Action item >> The entries that follow should be duplicated in full, without a single alteration.

____ Excerpted data

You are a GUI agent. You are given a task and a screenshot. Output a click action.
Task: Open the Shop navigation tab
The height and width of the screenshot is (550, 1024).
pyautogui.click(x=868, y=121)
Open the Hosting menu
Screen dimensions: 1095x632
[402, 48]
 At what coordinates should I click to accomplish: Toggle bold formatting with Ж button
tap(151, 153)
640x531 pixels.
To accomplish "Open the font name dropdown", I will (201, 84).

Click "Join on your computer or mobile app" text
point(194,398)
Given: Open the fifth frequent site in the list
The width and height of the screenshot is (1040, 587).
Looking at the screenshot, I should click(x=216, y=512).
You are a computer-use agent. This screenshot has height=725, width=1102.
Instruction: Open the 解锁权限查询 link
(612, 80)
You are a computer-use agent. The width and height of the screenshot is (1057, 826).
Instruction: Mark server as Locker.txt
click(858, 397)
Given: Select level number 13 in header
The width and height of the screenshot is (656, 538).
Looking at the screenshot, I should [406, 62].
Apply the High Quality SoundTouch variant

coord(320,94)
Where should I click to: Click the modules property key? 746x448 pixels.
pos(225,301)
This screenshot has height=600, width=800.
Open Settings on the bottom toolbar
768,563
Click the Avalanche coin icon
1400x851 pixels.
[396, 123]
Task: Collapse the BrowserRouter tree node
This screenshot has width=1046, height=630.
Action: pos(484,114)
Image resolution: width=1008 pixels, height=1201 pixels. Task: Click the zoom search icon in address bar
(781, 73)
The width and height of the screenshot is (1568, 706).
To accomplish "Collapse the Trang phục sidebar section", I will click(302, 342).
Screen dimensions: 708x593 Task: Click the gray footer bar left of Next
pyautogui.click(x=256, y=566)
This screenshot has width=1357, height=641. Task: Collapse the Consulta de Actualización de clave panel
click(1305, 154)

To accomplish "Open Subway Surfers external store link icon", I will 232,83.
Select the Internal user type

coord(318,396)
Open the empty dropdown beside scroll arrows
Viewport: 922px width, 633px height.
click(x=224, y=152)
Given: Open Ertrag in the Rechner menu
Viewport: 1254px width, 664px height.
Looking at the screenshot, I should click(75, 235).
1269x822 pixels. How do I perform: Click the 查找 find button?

________

Exercise answer >>
You are a GUI agent. You are given a task and a screenshot. Output a click action.
Task: Open the Shop navigation tab
The height and width of the screenshot is (550, 1024).
pyautogui.click(x=868, y=121)
Open the Hosting menu
Screen dimensions: 1095x632
[402, 48]
 At what coordinates should I click to accomplish: Toggle bold formatting with Ж button
tap(151, 153)
640x531 pixels.
To accomplish "Open the font name dropdown", I will (201, 84).

Click "Join on your computer or mobile app" text
point(194,398)
Given: Open the fifth frequent site in the list
The width and height of the screenshot is (1040, 587).
Looking at the screenshot, I should click(x=216, y=512).
You are a computer-use agent. This screenshot has height=725, width=1102.
Instruction: Open the 解锁权限查询 link
(612, 80)
You are a computer-use agent. The width and height of the screenshot is (1057, 826).
Instruction: Mark server as Locker.txt
click(858, 397)
Given: Select level number 13 in header
The width and height of the screenshot is (656, 538).
Looking at the screenshot, I should [406, 62].
Apply the High Quality SoundTouch variant

coord(320,94)
Where should I click to: Click the modules property key? 746x448 pixels.
pos(225,301)
This screenshot has height=600, width=800.
Open Settings on the bottom toolbar
768,563
Click the Avalanche coin icon
1400x851 pixels.
[396, 123]
Task: Collapse the BrowserRouter tree node
This screenshot has width=1046, height=630.
Action: pos(484,114)
Image resolution: width=1008 pixels, height=1201 pixels. Task: Click the zoom search icon in address bar
(781, 73)
The width and height of the screenshot is (1568, 706).
To accomplish "Collapse the Trang phục sidebar section", I will click(302, 342).
Screen dimensions: 708x593 Task: Click the gray footer bar left of Next
pyautogui.click(x=256, y=566)
This screenshot has width=1357, height=641. Task: Collapse the Consulta de Actualización de clave panel
click(1305, 154)

To accomplish "Open Subway Surfers external store link icon", I will 232,83.
Select the Internal user type

coord(318,396)
Open the empty dropdown beside scroll arrows
Viewport: 922px width, 633px height.
click(x=224, y=152)
Given: Open Ertrag in the Rechner menu
Viewport: 1254px width, 664px height.
Looking at the screenshot, I should click(75, 235).
1269x822 pixels. How do I perform: Click the 查找 find button?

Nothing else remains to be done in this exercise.